Premier Brian Pallister made the announcement today, saying, “We are standing up for Manitobans, by saying ‘yes’ to Manitoba’s green plan, and ‘no’ to a carbon tax.”
The provincial government had announced in April it would implement a flat tax rate on carbon of $25 per ton with no increases, which was set to kick in this past September. The tax was expected escalate the cost of diesel by 6.7-cents-per-liter, equating to the Manitoba Trucking Association (MTA) said would be an estimated $50 million in fuel tax paid by heavy diesel vehicles in the province.
The Manitoba government planned to impose the carbon tax in its Made-in-Manitoba plan to avoid the federal government from stepping in and doing it for them.
“Our Made-in-Manitoba plan proposed a flat, fixed tax rate that would provide stability to consumers, business, industry and agriculture,” Pallister said in April “It would save Manitoba families and businesses more than $260 million over five years, compared to the Ottawa plan. Most importantly, all monies collected under our plan would be returned to Manitobans, in the form of tax reductions.”
The government received some pushback from the trucking industry for not directing carbon tax revenue into fuel efficiency initiatives.
But Pallister said the federal government planned to implement a carbon tax on Manitobans regardless.
“Ottawa acknowledged that our plan is the best in Canada,” Pallister said. “But they have also stated that they will impose their higher – and rising – carbon tax on Manitobans after one year. This would mean twice the tax, for poorer results.
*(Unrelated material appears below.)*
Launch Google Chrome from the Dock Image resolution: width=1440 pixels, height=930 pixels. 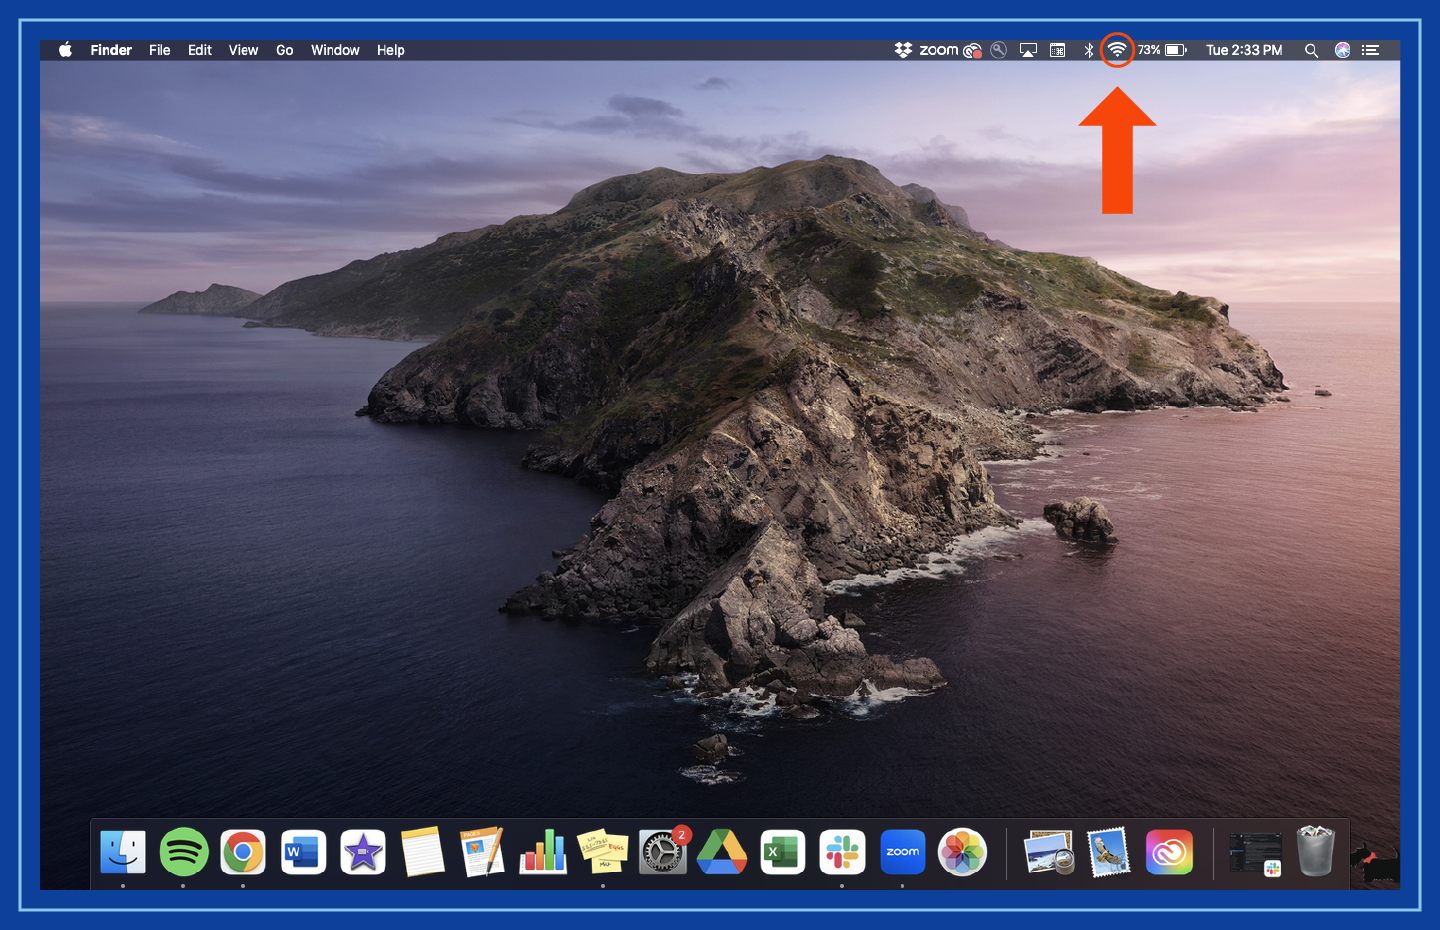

That would threaten jobs and economic growth throughout our province and take money off the kitchen tables of Manitoba families.”
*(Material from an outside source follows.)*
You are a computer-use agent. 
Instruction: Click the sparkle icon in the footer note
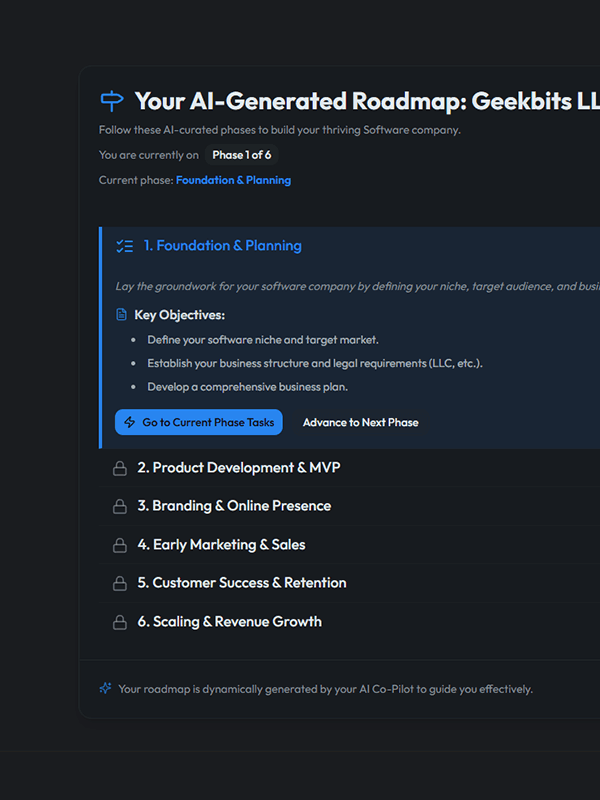(104, 688)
Terry Shaw, executive director of the MTA, said though no one wants tax increases, the industry still supports trucking efficiency policy and programing.
“The previous reality was that if a carbon tax on heavy diesel vehicles was going to be collected, it should be invested in heavy diesel efficiency,” said Shaw. “We can still partner on efficiency policy and programing for our industry and we have heard, informally, from the government they are still intending on doing so.”
The Made-in-Manitoba plan now focuses on four pillars: cleaner water, conservation of natural areas, effective steps to address climate change, and strengthening the economy.